- [Problem to work on] Filter the records below for the word "icon". Keep each line that has it.

- [Records shown]
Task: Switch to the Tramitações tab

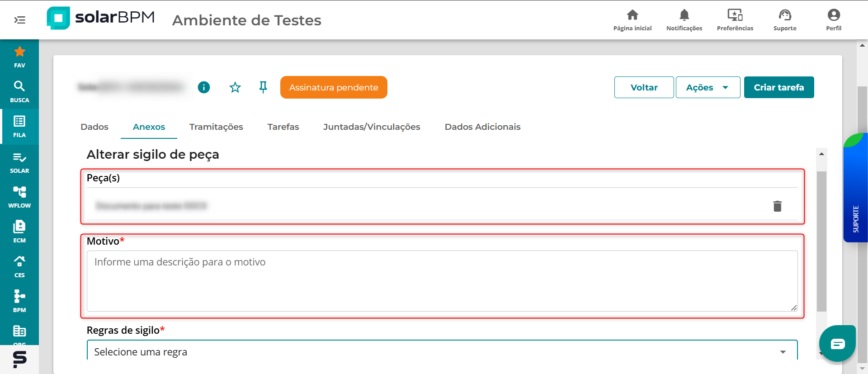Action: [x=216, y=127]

---

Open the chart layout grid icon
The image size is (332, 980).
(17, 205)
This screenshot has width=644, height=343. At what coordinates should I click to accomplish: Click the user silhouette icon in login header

- [Task solution]
Open the chart layout grid icon
This screenshot has width=644, height=343. At what coordinates should I click to accomplish: Click the user silhouette icon in login header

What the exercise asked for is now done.